February 06, 2005

A Professor's Nightmare

Well, I had my first experience as a college lecturer on Friday. I spoke to a class of about 15 Japanese students on Ernest Hemingway's (very) short story "Indian Camp." I'd say about 6 or 7 of the students had read the story, while the others were kind enough to at least bring a copy of it to class (assuming the professor didn't distribute these copies to them before I arrived). After doing intense "close reading," bringing me back to my years at UC, and a lot of research on the web (no library to help me out here), I decided to wing a talk on coming of age stories, rites of initiation, and the collapse of value systems that is a pervasive theme in modernism. I rambled, sweating profusely in my sweater and coat (take your coat off Jeff, take it off), for about 40 minutes not knowing it was that long. I covered questions like "Daddy/Mommy, where do we go when we die?" and the all important adage "It ain't like it used to be." Ater getting past my failed attempt to bring Yeats's oft-quoted poem "The Second Coming" into the (lack of) discussion, things really did fall apart. I performed some simple tests (show of hands, etc.), made bad jokes, smiled at the one cute student in the front who was avidly listening, and then made more bad jokes. To wrap it all up, I covered the issue of "gendered writing" (if such a thing exists) and the importance of reading literature for its own sake (not for a class or for some preparation for a test which will always lead to more tests), which left me with about half of the class there (literally they were walking out, as I overran my time limit). So much for teaching at the collegiate level.

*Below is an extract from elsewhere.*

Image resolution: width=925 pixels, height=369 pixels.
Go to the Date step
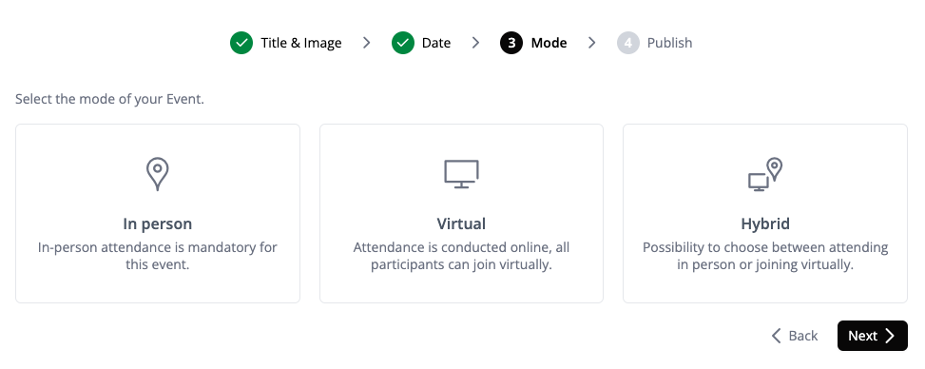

Afterwards I went to the professor's office, drank coffee, talked about Berkeley, about Japan, and about Japanese movies (mostly just Kurosawa) with two of the professors there. I learned a quote that is from Kurosawa's Ikiru (I missed this quote, along with most of the dialogue, when I watched it last year without subtitles): "Inochi mijikashi koiseyo otome," meaning "Life is short, love women." Then they laughed when they told me this quote...laughed a lot.

Saturday went down the tubes to teaching EFL to my students Naoya and Kazuto and then drinking a lot of coffee and doing nothing. Today went by too quickly--I had lunch with a new friend, spoke for a long time with her, went swimming, ate spicy curry at the Indian restaurant near the station, and now I am being as productive as hell by sitting here in this expensive I-cafe (would it be a typo, or sudden revelation, to call it an "internet cage"?...f and g are so close...) when I should be reading the fine and disturbingly beautiful/complex work of Oe Kenzaburo.